A group behind Stable Diffusion wants to open source emotion-detecting AI

In 2019, Amazon upgraded its Alexa assistant with a feature that enabled it to detect when a customer was likely frustrated — and respond with proportionately more sympathy. If a customer asked Alexa to play a song and it queued up the wrong one, for example, and then the customer said “No, Alexa” in an upset tone, Alexa might apologize — and request a clarification.

Now, the group behind one of the data sets used to train the text-to-image model Stable Diffusion wants to bring similar emotion-detecting capabilities to every developer — at no cost.

This week, LAION, the nonprofit building image and text data sets for training generative AI, including Stable Diffusion, announced the Open Empathic project. Open Empathic aims to “equip open source AI systems with empathy and emotional intelligence,” in the group’s words.
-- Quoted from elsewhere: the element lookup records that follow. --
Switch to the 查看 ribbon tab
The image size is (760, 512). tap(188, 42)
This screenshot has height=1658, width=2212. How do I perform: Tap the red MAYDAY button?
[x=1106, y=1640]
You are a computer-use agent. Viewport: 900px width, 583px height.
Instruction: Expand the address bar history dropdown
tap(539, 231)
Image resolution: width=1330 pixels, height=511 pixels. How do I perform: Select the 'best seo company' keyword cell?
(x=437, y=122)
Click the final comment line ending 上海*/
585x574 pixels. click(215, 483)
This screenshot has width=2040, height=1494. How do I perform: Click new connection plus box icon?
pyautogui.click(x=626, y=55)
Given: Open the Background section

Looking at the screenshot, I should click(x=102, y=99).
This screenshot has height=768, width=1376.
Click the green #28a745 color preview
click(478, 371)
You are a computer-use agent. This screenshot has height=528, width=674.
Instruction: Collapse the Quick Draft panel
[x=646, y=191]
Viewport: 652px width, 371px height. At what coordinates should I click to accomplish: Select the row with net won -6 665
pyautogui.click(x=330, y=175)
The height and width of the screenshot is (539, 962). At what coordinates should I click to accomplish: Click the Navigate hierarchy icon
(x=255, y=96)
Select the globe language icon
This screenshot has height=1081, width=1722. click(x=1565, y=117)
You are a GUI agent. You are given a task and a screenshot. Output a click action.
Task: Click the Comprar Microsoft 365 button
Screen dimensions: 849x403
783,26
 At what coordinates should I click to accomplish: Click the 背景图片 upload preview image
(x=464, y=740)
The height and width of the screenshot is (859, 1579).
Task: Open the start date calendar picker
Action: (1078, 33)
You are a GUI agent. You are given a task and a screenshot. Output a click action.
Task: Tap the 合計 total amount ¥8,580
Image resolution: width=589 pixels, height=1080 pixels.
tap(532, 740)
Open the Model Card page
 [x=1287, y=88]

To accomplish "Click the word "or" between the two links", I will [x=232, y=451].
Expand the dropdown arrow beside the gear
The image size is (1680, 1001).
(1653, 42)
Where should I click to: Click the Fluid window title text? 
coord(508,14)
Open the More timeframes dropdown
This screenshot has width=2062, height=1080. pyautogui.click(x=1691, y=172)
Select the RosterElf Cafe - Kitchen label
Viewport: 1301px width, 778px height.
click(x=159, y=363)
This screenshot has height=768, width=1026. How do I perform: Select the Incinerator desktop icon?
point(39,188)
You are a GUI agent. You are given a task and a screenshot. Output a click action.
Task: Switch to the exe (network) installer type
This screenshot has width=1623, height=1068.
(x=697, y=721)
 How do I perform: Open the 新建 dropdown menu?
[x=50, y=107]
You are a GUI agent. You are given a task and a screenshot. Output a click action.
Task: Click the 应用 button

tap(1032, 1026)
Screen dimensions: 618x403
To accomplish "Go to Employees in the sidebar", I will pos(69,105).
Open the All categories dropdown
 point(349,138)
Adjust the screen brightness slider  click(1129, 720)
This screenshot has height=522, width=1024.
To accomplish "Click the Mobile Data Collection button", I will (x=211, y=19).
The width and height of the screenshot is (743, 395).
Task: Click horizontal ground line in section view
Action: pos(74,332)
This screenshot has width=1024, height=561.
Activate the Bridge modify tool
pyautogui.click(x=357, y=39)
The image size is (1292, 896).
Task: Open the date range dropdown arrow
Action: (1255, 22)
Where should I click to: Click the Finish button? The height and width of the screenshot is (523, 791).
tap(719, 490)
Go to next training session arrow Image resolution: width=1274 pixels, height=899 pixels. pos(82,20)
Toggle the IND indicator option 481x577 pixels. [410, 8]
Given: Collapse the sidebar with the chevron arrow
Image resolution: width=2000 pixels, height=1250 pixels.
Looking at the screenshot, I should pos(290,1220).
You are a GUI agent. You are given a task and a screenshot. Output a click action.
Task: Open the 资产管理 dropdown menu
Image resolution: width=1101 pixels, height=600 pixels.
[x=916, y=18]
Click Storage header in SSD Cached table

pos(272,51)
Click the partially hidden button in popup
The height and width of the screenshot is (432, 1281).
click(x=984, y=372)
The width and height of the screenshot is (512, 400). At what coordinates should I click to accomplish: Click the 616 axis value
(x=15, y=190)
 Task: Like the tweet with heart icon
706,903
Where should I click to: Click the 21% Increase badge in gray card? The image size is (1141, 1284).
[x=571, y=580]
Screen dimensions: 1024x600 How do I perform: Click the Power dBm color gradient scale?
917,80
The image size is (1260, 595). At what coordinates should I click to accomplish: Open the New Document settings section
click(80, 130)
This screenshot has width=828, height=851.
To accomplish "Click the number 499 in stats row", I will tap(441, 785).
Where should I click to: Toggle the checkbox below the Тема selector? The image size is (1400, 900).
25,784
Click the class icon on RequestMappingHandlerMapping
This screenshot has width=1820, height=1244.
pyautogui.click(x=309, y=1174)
“The LAION team, with backgrounds in healthcare, education and machine learning research, saw a gap in the open source community: emotional AI was largely overlooked,” Christoph Schuhmann, a LAION co-founder, told TechCrunch via email. “Much like our concerns about non-transparent AI monopolies that led to the birth of LAION, we felt a similar urgency here.”

Through Open Empathic, LAION is recruiting volunteers to submit audio clips to a database that can be used to create AI, including chatbots and text-to-speech models, that “understands” human emotions.

“With Open Empathic, our goal is to create an AI that goes beyond understanding just words,” Schuhmann added. “We aim for it to grasp the nuances in expressions and tone shifts, making human-AI interactions more authentic and empathetic.”

LAION, an acronym for “Large-scale Artificial Intelligence Open Network,” was founded in early 2021 by Schuhmann, who’s a German high school teacher by day, and several members of a Discord server for AI enthusiasts. Funded by donations and public research grants, including from AI startup Hugging Face and Stability AI, the vendor behind Stable Diffusion, LAION’s stated mission is to democratize AI research and development resources — starting with training data.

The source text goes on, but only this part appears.